-------- Data section --------
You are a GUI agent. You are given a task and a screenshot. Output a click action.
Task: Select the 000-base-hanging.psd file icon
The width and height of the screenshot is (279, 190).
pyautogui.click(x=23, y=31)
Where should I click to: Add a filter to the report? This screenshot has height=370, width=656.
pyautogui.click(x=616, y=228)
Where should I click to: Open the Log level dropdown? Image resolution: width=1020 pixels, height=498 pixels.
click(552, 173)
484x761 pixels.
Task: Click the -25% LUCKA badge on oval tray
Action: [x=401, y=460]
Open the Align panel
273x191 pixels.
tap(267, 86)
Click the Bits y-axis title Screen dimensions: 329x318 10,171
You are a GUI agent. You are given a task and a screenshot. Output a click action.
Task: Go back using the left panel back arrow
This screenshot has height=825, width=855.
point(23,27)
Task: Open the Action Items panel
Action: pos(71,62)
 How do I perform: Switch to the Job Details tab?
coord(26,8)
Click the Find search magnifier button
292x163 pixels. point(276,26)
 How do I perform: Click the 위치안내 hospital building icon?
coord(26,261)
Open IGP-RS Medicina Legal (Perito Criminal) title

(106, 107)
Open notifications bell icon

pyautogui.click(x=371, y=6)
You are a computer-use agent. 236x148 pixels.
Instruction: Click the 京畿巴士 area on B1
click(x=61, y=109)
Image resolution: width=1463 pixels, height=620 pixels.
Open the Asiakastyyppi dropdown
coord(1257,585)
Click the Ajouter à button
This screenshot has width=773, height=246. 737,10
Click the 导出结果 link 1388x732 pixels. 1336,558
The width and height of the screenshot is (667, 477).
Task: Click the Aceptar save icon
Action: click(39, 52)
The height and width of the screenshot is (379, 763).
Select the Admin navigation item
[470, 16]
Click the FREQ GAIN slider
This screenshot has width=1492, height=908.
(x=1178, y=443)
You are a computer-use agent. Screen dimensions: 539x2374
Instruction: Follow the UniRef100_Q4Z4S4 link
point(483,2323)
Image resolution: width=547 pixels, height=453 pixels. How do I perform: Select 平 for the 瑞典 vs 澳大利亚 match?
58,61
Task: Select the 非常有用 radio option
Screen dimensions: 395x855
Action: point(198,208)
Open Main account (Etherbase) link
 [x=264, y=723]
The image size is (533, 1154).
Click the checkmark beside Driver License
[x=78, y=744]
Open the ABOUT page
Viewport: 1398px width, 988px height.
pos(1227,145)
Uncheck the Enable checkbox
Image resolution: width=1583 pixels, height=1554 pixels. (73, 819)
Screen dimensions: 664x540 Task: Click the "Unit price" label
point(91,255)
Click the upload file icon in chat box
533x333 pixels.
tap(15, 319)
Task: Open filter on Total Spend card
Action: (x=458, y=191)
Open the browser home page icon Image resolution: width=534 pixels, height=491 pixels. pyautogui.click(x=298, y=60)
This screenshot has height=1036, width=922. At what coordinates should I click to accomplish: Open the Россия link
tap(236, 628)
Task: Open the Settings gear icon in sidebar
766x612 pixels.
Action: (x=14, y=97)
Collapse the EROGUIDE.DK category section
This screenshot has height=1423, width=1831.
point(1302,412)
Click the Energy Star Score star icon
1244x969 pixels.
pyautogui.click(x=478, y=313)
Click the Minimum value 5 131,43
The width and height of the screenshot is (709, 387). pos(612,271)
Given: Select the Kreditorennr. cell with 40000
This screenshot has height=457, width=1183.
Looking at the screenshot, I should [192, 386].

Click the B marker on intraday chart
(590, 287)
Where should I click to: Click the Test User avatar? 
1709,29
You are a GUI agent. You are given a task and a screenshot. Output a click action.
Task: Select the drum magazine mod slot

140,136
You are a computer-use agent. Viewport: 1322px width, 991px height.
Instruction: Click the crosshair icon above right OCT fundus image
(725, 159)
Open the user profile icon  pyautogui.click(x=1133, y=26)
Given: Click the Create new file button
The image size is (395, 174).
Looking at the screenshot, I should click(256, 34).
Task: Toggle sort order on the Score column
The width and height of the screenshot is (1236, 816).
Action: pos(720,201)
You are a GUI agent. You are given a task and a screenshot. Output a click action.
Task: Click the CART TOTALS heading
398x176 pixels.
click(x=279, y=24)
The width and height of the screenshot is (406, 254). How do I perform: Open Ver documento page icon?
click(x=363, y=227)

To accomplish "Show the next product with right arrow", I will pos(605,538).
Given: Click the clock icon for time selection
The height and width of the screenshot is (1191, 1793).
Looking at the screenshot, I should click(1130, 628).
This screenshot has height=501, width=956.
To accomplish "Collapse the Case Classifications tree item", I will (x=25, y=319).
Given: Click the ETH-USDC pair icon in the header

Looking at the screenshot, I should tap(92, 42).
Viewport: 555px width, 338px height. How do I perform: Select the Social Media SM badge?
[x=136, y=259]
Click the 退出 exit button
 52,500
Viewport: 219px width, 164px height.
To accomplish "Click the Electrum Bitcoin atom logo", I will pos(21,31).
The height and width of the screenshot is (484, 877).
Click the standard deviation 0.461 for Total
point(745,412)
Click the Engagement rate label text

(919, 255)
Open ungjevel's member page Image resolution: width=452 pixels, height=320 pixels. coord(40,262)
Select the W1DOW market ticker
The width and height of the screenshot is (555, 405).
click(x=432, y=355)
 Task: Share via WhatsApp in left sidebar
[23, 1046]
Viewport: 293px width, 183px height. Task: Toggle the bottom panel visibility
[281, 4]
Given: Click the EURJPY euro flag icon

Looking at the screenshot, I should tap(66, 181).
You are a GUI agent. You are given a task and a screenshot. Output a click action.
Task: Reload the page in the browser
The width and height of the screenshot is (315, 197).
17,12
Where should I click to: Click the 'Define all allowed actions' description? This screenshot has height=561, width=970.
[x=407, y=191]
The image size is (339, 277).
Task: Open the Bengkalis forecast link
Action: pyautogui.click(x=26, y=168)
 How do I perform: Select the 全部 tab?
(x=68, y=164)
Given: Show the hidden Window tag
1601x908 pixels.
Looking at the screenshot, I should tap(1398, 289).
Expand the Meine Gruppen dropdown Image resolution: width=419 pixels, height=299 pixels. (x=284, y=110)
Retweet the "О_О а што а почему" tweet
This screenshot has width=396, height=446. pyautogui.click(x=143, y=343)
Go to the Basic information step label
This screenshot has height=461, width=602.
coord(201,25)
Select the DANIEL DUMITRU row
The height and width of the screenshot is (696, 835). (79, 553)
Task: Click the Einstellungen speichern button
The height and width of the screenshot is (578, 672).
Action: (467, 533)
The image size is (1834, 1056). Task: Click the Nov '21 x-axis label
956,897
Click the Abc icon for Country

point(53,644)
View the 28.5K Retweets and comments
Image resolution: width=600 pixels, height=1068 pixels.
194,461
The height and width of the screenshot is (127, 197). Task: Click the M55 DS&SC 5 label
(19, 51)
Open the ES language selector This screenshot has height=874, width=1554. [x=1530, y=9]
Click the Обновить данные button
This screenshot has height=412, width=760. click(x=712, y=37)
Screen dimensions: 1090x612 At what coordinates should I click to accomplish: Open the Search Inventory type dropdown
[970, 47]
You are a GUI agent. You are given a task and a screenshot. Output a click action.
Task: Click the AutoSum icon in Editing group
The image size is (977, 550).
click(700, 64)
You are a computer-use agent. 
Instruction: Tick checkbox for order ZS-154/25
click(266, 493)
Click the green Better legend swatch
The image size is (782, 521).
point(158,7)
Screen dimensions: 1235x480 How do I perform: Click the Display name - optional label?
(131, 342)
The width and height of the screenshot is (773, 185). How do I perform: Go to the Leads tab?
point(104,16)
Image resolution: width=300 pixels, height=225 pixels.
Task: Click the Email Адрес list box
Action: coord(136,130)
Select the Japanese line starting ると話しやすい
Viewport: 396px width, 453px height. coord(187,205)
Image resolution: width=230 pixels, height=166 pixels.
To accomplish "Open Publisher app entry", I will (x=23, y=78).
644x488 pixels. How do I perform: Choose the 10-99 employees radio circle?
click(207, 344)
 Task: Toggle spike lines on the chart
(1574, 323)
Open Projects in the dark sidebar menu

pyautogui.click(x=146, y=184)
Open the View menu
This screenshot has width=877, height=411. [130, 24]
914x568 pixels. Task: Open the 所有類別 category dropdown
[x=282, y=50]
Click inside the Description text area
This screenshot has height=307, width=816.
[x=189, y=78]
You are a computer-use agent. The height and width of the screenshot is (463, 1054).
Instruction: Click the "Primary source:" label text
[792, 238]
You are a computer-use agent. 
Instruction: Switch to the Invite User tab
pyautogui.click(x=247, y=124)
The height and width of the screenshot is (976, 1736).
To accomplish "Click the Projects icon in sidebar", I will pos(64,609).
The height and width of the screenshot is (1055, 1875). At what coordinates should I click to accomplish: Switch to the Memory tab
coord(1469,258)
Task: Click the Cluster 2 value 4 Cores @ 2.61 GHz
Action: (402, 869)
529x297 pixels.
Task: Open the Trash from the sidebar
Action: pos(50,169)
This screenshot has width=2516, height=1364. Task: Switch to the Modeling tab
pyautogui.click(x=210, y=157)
--------
◆ Problem statement ◆
Could you copy out the listing word for word, from its first line through the line containing "Action: click(39, 52)", including that line?

◆ Solution for this task ◆
You are a GUI agent. You are given a task and a screenshot. Output a click action.
Task: Select the 000-base-hanging.psd file icon
The width and height of the screenshot is (279, 190).
pyautogui.click(x=23, y=31)
Where should I click to: Add a filter to the report? This screenshot has height=370, width=656.
pyautogui.click(x=616, y=228)
Where should I click to: Open the Log level dropdown? Image resolution: width=1020 pixels, height=498 pixels.
click(552, 173)
484x761 pixels.
Task: Click the -25% LUCKA badge on oval tray
Action: [x=401, y=460]
Open the Align panel
273x191 pixels.
tap(267, 86)
Click the Bits y-axis title Screen dimensions: 329x318 10,171
You are a GUI agent. You are given a task and a screenshot. Output a click action.
Task: Go back using the left panel back arrow
This screenshot has height=825, width=855.
point(23,27)
Task: Open the Action Items panel
Action: pos(71,62)
 How do I perform: Switch to the Job Details tab?
coord(26,8)
Click the Find search magnifier button
292x163 pixels. point(276,26)
 How do I perform: Click the 위치안내 hospital building icon?
coord(26,261)
Open IGP-RS Medicina Legal (Perito Criminal) title

(106, 107)
Open notifications bell icon

pyautogui.click(x=371, y=6)
You are a computer-use agent. 236x148 pixels.
Instruction: Click the 京畿巴士 area on B1
click(x=61, y=109)
Image resolution: width=1463 pixels, height=620 pixels.
Open the Asiakastyyppi dropdown
coord(1257,585)
Click the Ajouter à button
This screenshot has width=773, height=246. 737,10
Click the 导出结果 link 1388x732 pixels. 1336,558
The width and height of the screenshot is (667, 477).
Task: Click the Aceptar save icon
Action: click(39, 52)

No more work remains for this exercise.